In May 1945, after the end of the Great Patriotic War, Germany ceased to be a single state. The countries participating in the anti-Hitler coalition decided to divide the country into zones of occupation. Subsequently, on the territory inhabited by the Germans, two independent states were created - the FRG and the GDR.
Occupation of Germany
At the end of May 1945, the territory of the former Nazi Germany was divided into several parts. Austria withdrew from the empire. Alsace and Lorraine returned under French protection. Czechoslovakia received back the Sudetenland. Statehood was restored in Luxembourg.
Part of the territory of Poland, annexed by the Germans in 1939, returned to it. The eastern part of Prussia was divided between the USSR and Poland.
The rest of Germany was divided by the Allies into four zones of occupation, where Soviet, British, American and French military authorities exercised control. The countries that took part in the occupation of German lands agreed to pursue a coordinated policy, the main principles of which were the denazification and demilitarization of the former German Empire.

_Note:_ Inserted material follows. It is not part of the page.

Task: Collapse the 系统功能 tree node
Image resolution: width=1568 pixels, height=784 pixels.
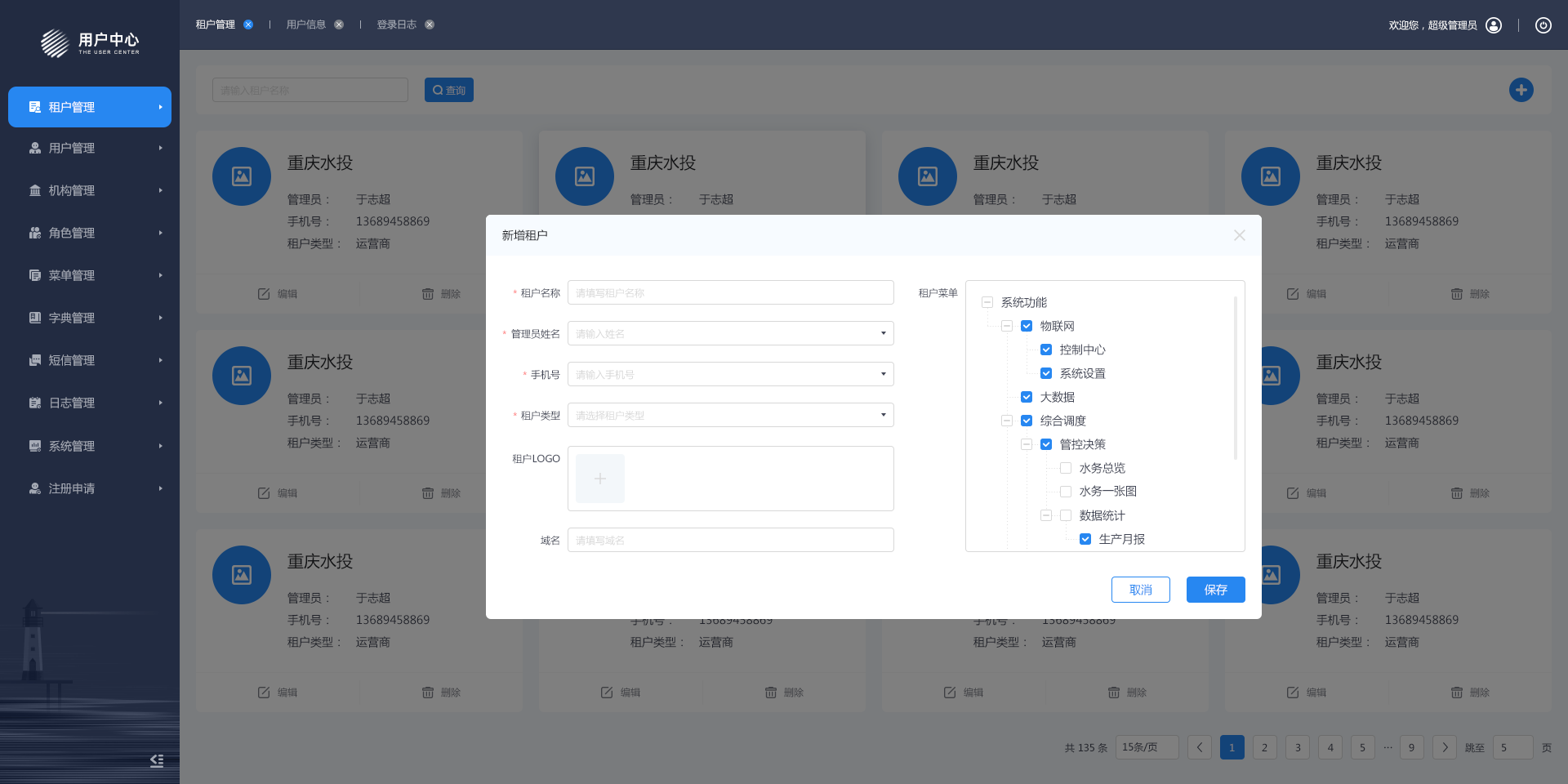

Formation of the Federal Republic of Germany
A few years later, in 1949, the Federal Republic of Germany was proclaimed on the territory of the American, British and French zones of occupation, the capital of which was Bonn. Western politicians thus planned to create in this part of Germany a state built on the capitalist model, which could become a springboard for a possible war with the communist regime.
The Americans provided considerable assistance to the new bourgeois German state. Thanks to this support, the FRG quickly began to turn into an economically developed power. In the 1950s, there was even talk of a "German economic miracle."
The country needed cheap labor, the main source of which was Turkey.
How the German Democratic Republic came to be
The response to the creation of the FRG was the proclamation of the constitution of another German republic - the GDR. This happened in October 1949, five months after the formation of the FRG. In this way, the Soviet state decided to resist the aggressive intentions of the former allies and create a kind of stronghold of socialism in Western Europe.
The Constitution of the German Democratic Republic proclaimed democratic freedoms to its citizens. This document also consolidated the leading role of the Socialist Unity Party of Germany. For a long time, the Soviet Union provided the government of the GDR with political and economic assistance.
However, in terms of industrial growth, the GDR, which embarked on the socialist path of development, lagged significantly behind its western neighbor. But this did not prevent East Germany from becoming a developed industrial country, where agriculture also developed intensively. After a series of stormy democratic transformations in the GDR, the unity of the German nation was restored, on October 3, 1990, the FRG and the GDR became a single state.